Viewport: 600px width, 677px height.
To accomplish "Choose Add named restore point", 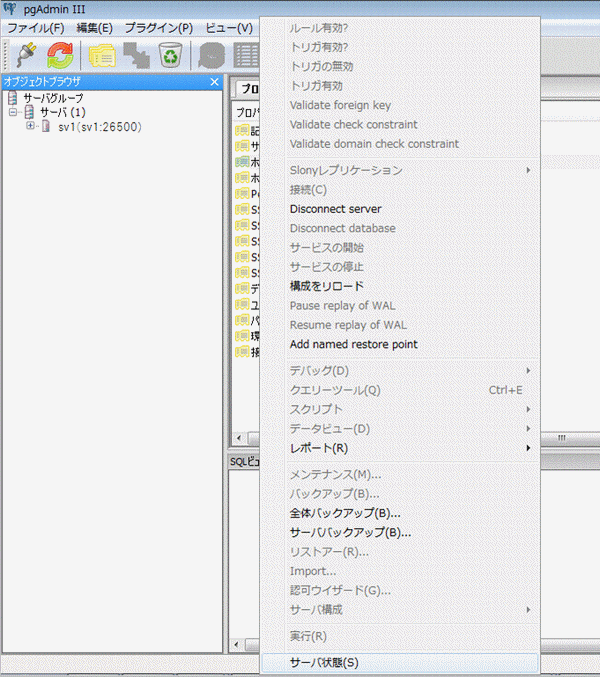I will pyautogui.click(x=353, y=344).
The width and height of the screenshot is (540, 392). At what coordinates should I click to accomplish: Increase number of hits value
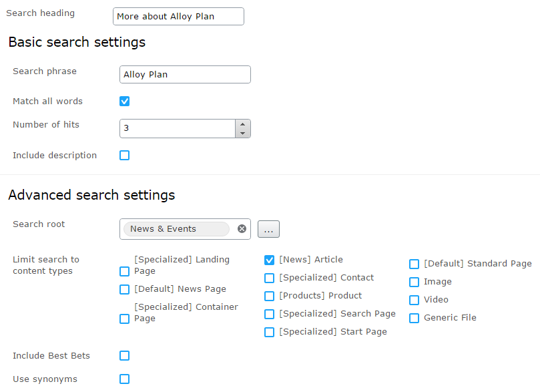pos(243,124)
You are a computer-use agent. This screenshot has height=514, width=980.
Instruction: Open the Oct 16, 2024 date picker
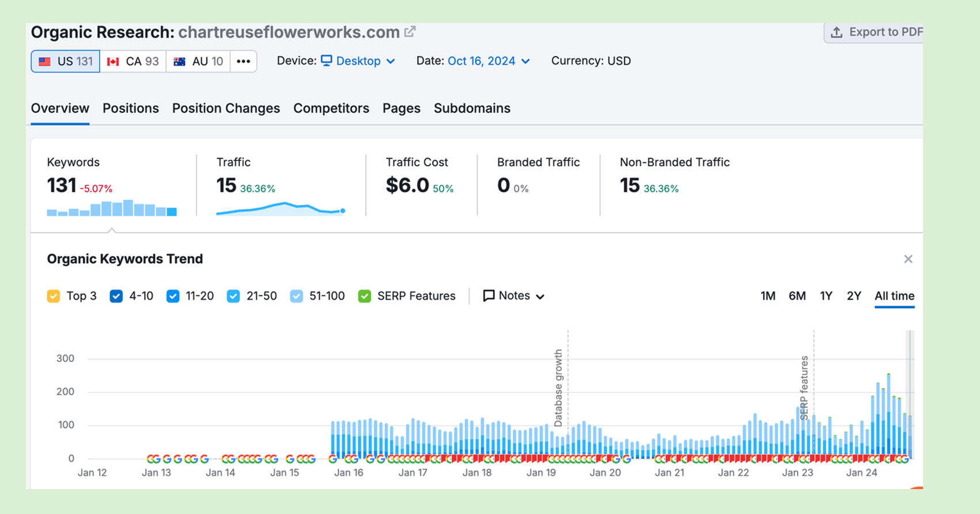(x=488, y=61)
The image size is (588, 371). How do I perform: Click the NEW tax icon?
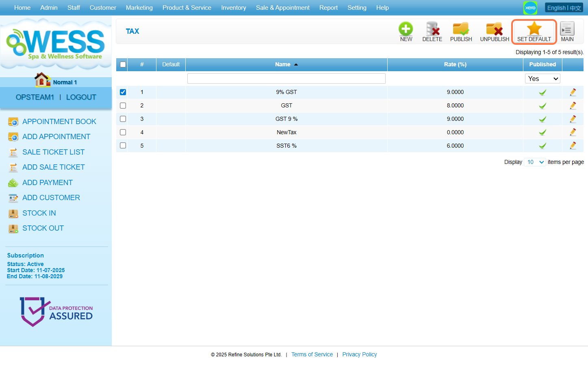[x=406, y=29]
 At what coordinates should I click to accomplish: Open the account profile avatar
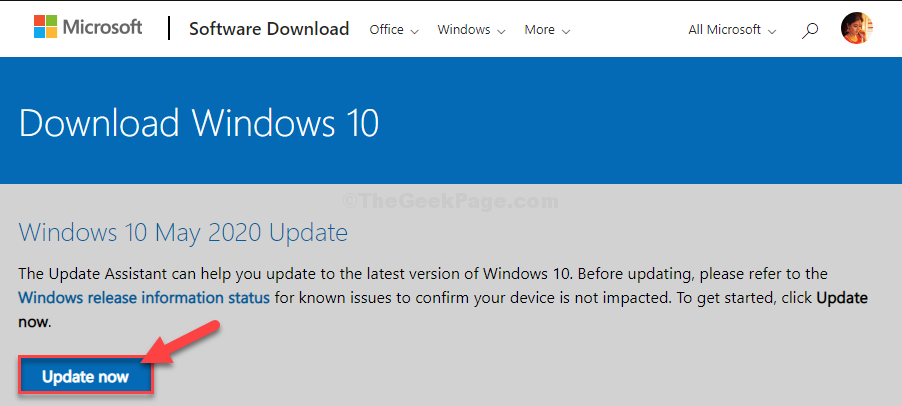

Exercise
I need the lines from the line holding "The image size" through the end of the material, inclusive, restated word for word and without pictures.

Result
The image size is (588, 371). How do I perform: Click the NEW tax icon?
[x=406, y=29]
 At what coordinates should I click to accomplish: Open the account profile avatar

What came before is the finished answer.